A block of data
* * * * * * * * *

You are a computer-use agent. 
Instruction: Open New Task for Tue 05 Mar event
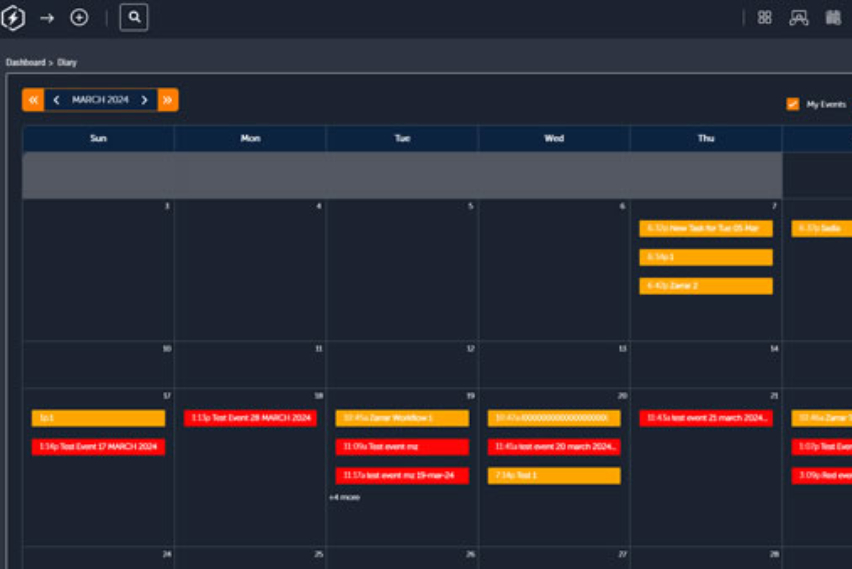(x=706, y=229)
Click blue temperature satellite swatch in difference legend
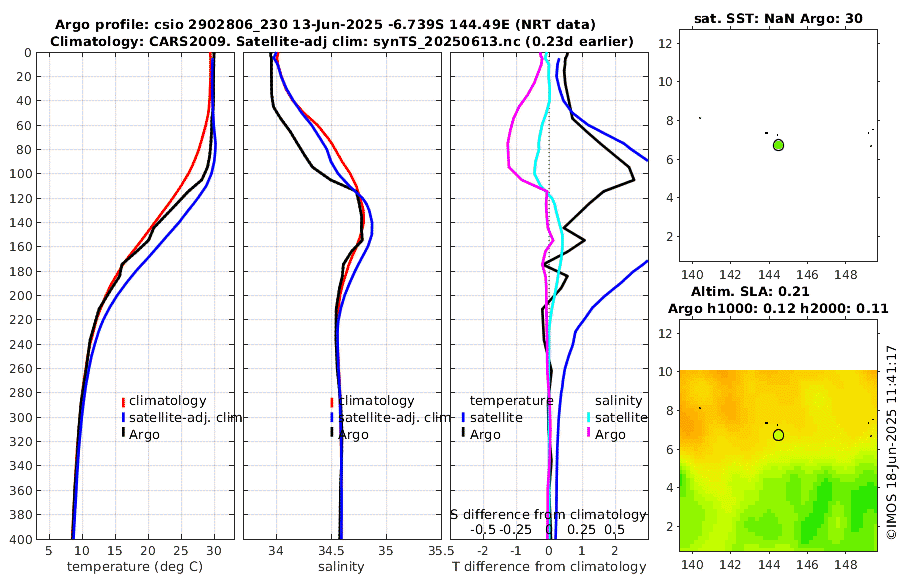Image resolution: width=900 pixels, height=580 pixels. coord(463,418)
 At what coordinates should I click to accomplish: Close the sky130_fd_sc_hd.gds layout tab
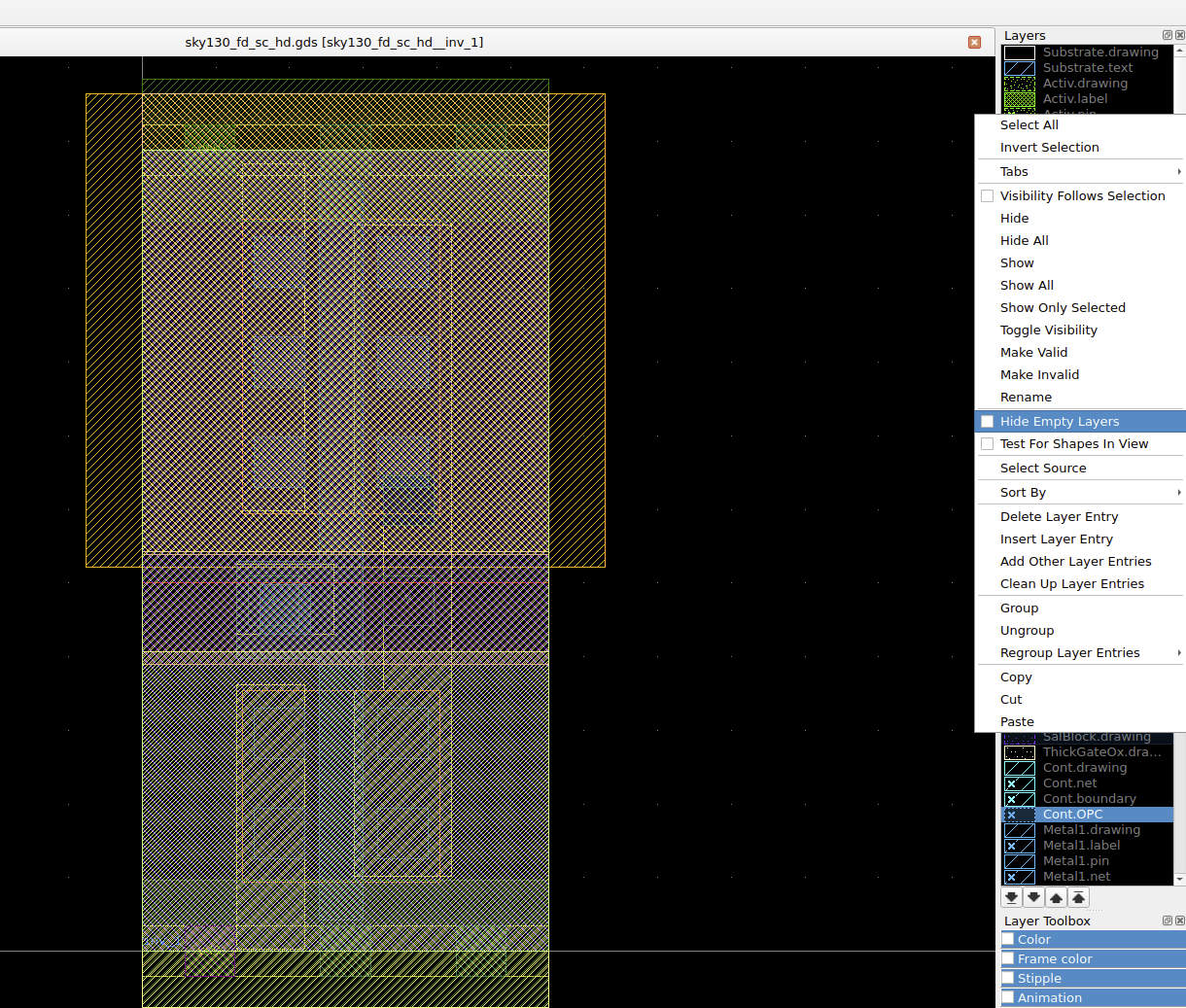(x=974, y=42)
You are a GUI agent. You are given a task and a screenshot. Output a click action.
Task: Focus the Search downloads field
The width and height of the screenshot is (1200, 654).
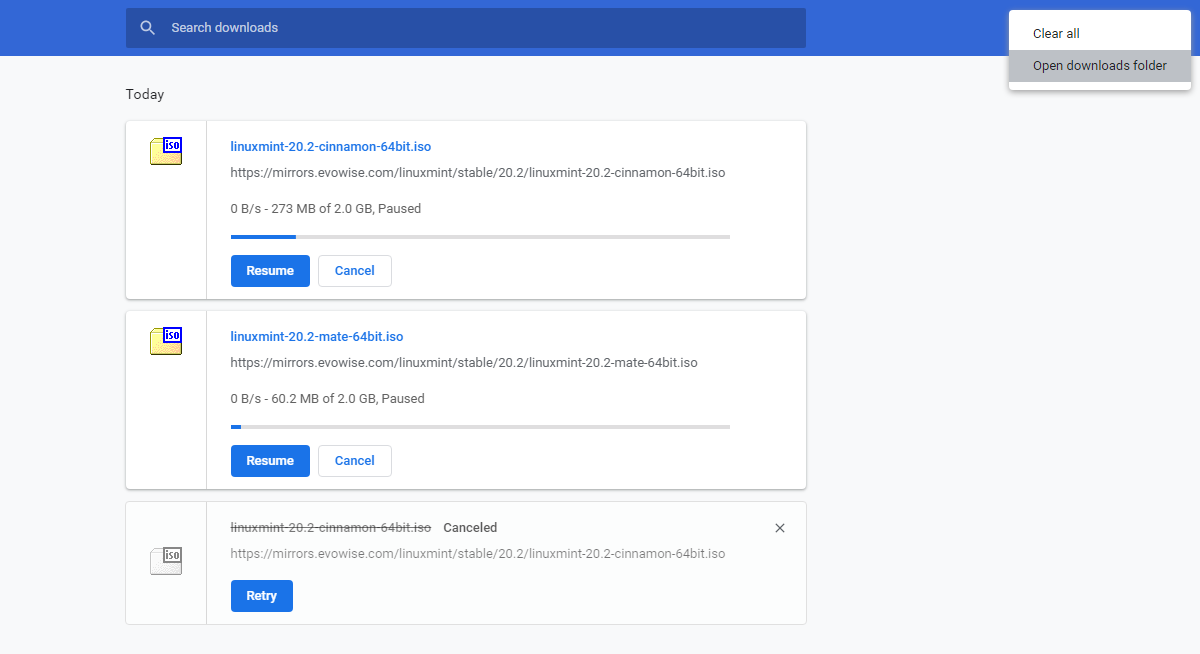[480, 28]
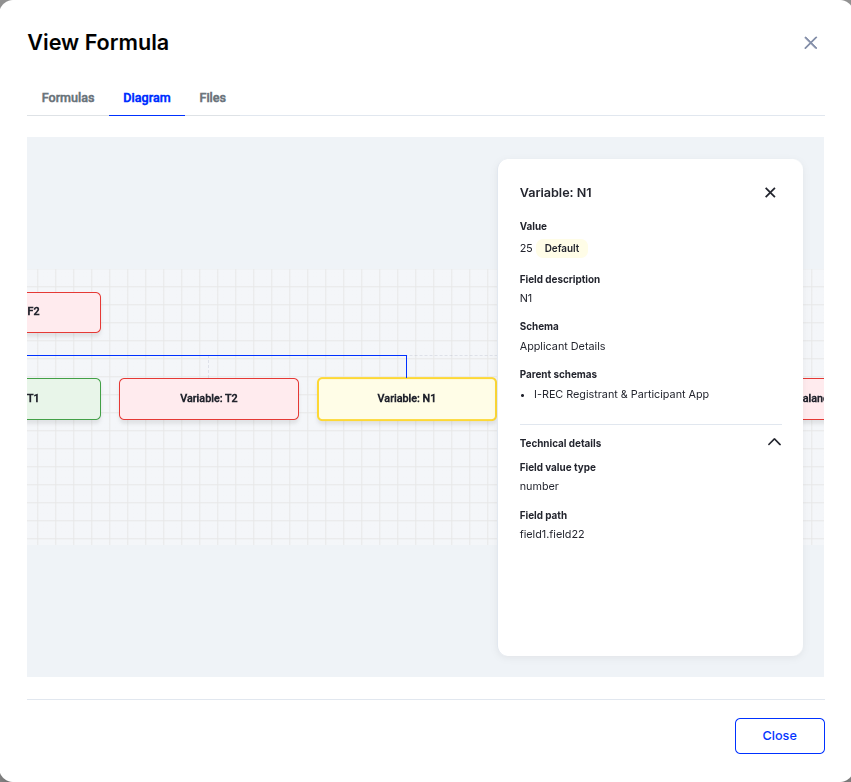
Task: Click the partially visible node at right edge
Action: click(x=813, y=398)
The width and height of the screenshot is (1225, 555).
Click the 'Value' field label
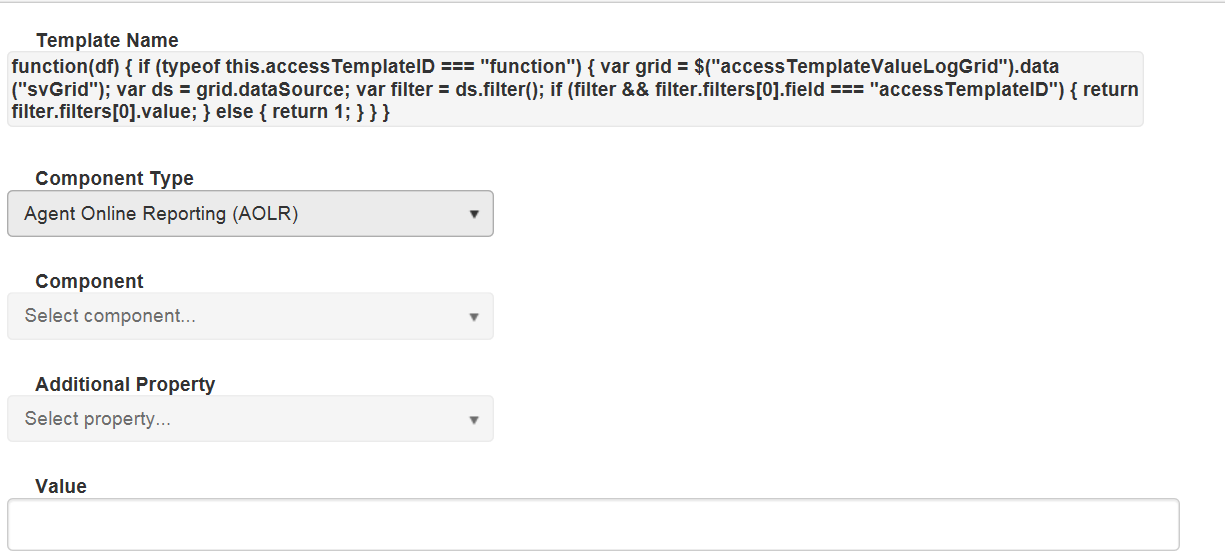(x=61, y=487)
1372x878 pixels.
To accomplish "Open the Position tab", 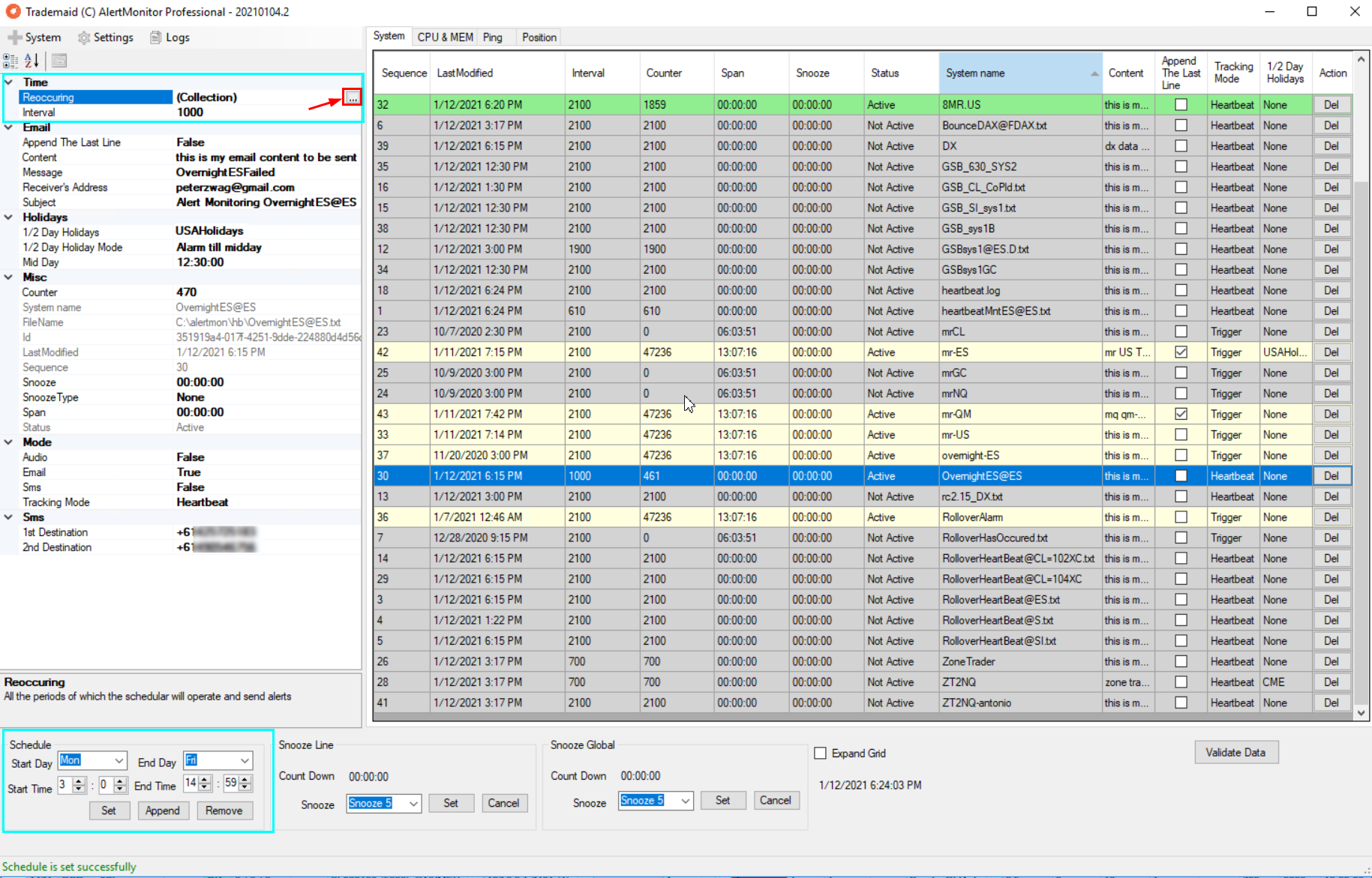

* * * * * * * * *

> To be done
Retype every line of the records above exactly as it appears. Leave out the pictures.

> The response
You are a computer-use agent. 
Instruction: Open New Task for Tue 05 Mar event
(x=706, y=229)
Click blue temperature satellite swatch in difference legend
Image resolution: width=900 pixels, height=580 pixels. coord(463,418)
 At what coordinates should I click to accomplish: Close the sky130_fd_sc_hd.gds layout tab
(x=974, y=42)
You are a GUI agent. You are given a task and a screenshot. Output a click action.
Task: Focus the Search downloads field
The width and height of the screenshot is (1200, 654).
[480, 28]
Task: Click the partially visible node at right edge
Action: click(x=813, y=398)
The width and height of the screenshot is (1225, 555).
Click the 'Value' field label
(x=61, y=487)
1372x878 pixels.
To accomplish "Open the Position tab", 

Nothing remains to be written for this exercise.